Er war seiner Zeit zu weit voraus. Der Dichter und Satiriker Sir John Harrington entwickelte 1596 das erste Wasserklosett mit Spülmechanismus. Es war eine 60 Zentimeter tiefe, ovale Holzschüssel, die er mit Pech, Harz und Wachs abdichtete und aus einem im Obergeschoss gelegenen Spülkasten mit Wasser speiste. In einer Broschüre publizierte er seine Erfindung samt präziser Bauanleitung und beschrieb sie in Anlehnung an den griechischen Helden, der mit seinem Speer vor Troja wütete, »ganz uneitel« als »The Metamorphosis of Ajax«. (Es war ein Wortspiel – »a jakes« bedeutete »ein Plumpsklo«. Im Englischen klingt es wie Ajax.)

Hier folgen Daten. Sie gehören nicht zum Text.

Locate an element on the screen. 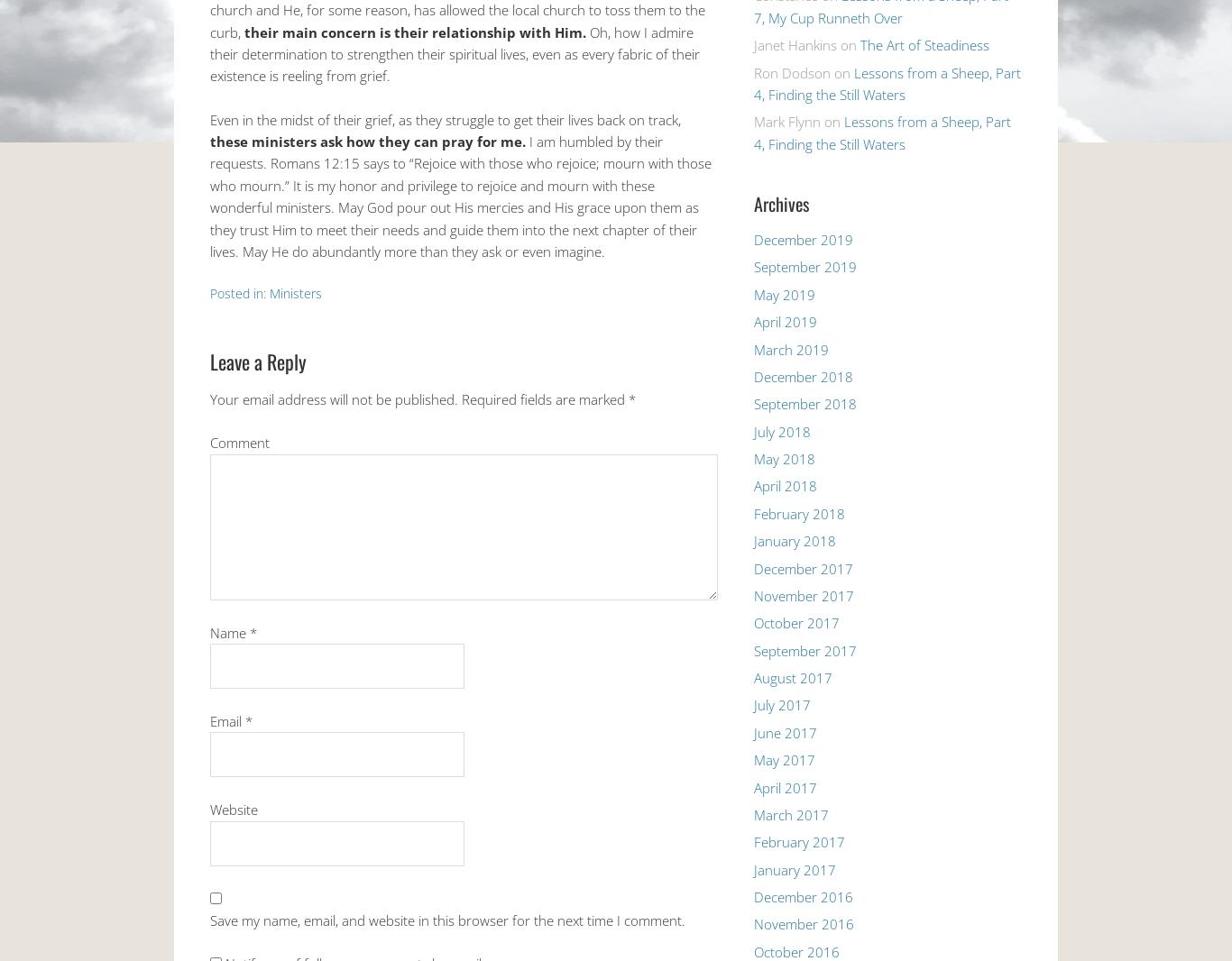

Neben dem Prototyp stellte Harrington nur noch ein weiteres Exemplar her – das war allerdings für seine Patentante Königin Elisabeth I. (1533–1603) bestimmt, die trotz anfänglicher Begeisterung wenig damit anfangen konnte. Wasser wurde damals nicht für den Toilettengang benutzt, und eine Kanalisation existierte noch nicht.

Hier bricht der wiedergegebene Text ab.